Stored data entries:
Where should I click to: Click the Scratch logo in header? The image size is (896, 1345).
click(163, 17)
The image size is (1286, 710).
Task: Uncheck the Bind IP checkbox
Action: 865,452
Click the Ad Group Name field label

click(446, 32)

__GOAL OF THE EXERCISE__
Word for word, copy out the data.

__ANSWER TO THIS TASK__
Where should I click to: Click the Scratch logo in header? The image size is (896, 1345).
click(163, 17)
The image size is (1286, 710).
Task: Uncheck the Bind IP checkbox
Action: 865,452
Click the Ad Group Name field label

click(446, 32)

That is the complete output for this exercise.